Now they don’t all become entrepreneurs, but we get a pretty good rate at which they become salespeople and those salespeople have skills they probably didn’t have before: They know how to talk to people; They know how to organize their life; They know how to organize goals; They know how to set goals and reach goals.

Things they didn’t know they didn’t know even.

Kenny Rawlins: So.

Nancy Tobler: It’s really powerful. Right?

How do jerks get love and loyalty?

Kenny Rawlins: So, this is kind of more of what seems to me like the stereotypical leader in that, like you say, they help you accomplish something more. I mean, am I right in thinking…

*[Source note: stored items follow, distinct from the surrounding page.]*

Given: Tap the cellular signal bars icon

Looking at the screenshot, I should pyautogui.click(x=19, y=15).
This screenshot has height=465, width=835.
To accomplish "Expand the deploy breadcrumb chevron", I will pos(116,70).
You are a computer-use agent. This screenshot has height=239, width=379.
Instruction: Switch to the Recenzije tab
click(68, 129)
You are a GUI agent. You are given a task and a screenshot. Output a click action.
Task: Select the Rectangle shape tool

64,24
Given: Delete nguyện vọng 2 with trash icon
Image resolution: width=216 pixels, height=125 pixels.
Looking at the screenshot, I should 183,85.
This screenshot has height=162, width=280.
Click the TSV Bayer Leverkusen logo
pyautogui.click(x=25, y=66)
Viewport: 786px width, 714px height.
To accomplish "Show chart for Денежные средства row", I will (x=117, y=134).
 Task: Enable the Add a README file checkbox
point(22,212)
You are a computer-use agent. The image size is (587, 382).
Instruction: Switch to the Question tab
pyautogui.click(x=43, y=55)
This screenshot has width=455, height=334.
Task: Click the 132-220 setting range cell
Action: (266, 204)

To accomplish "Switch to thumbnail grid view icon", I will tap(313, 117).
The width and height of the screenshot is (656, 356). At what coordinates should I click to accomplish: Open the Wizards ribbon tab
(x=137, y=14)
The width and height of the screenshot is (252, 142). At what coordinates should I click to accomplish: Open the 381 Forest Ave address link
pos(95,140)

Who. What are some examples of people?

Like… Steve Jobs? What was Steve Jobs?

Nancy Tobler: Well so, Steve Jobs did some pretty powerful leadership in the positive direction. He also had sometimes when he didn’t do well.

So, I haven’t I haven’t really studied his leadership style. From what I can remember he wasn’t always loved by his followers. Is that true?

Kenny Rawlins: Yeah and I guess that’s… My question is:

Is a transformational leader someone who’s always loved? Or somebody who gets you to do more than you thought you could accomplish?

Nancy Tobler: So, an amazing thing happens. Right?

If you get me to do more than I thought I could, I like you.

I might resent you a little bit. And I might say to people he’s a bit of a pain in the butt. But…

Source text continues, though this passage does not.